L’étrange ligne politique adoptée par M. Goremykine : — ni collaborer avec la Douma, ni la combattre, mais, pour ainsi dire, la « boycotter, » — ne tarda pus à produire ses fruits. La moindre tentative de la part du Gouvernement pour collaborer loyalement avec la Douma aurait été accueillie avec sympathie et reconnaissance par les nombreux cercles libéraux modérés du pays ; une politique contraire, allant jusqu’à la dissolution immédiate de la Douma, aurait du moins contenté les réactionnaires, et même peut-être les classes bourgeoises fatiguées de l’agitation révolutionnaire et toujours impressionnées par un déploiement d’énergie. Mais la « non résistance au mal » si chère à Tolstoï, pratiquée par M. Goremykine, fut accueillie comme une preuve de faiblesse et n’eut d’autre résultat que de discréditer irrémédiablement le Gouvernement aux yeux de la grande majorité du pays.

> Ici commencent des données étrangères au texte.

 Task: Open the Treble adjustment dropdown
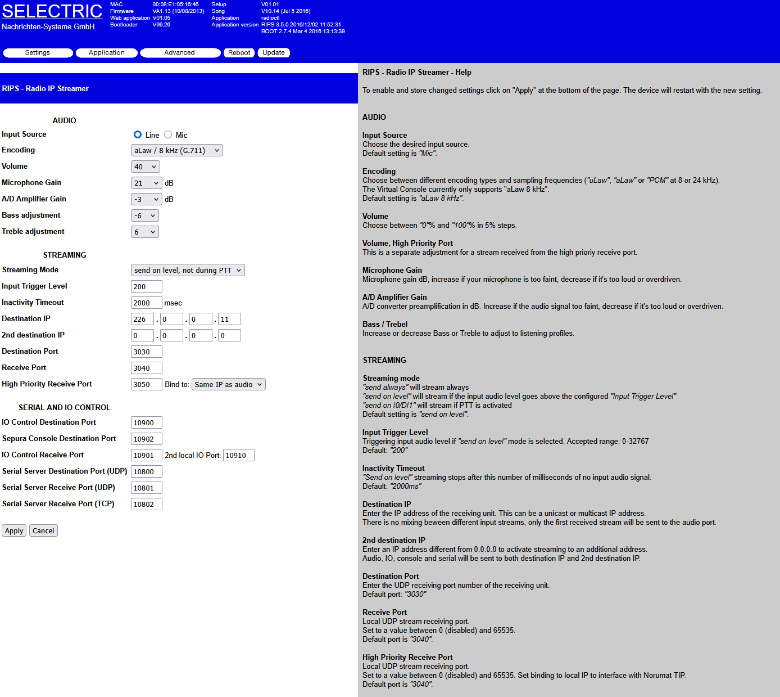[x=145, y=232]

Vers la fin du mois de juin, un incident fit éclater le discrédit où était tombé le cabinet Goremykine dans tous les milieux russes. Le Gouvernement ayant besoin d’argent pour secourir la population éprouvée par la mauvaise récolte de l’année, s’était décidé pour la première fois à présenter à la Douma un projet de loi portant ouverture d’un crédit de 50 millions de roubles : la Douma réduisit ce crédit à 15 millions de roubles accordés pour un mois. M. Goremykine comptait, pour rétablir le chiffre primitif, sur le conseil de l’Empire ; mais celui-ci maintint la réduction, s’associant ainsi au vote de méfiance infligé au Gouvernement par la Douma. Ce vote fut pour M. Goremykine un échec des plus sensibles, qui enleva définitivement tout prestige à son Cabinet, même aux yeux du parti conservateur.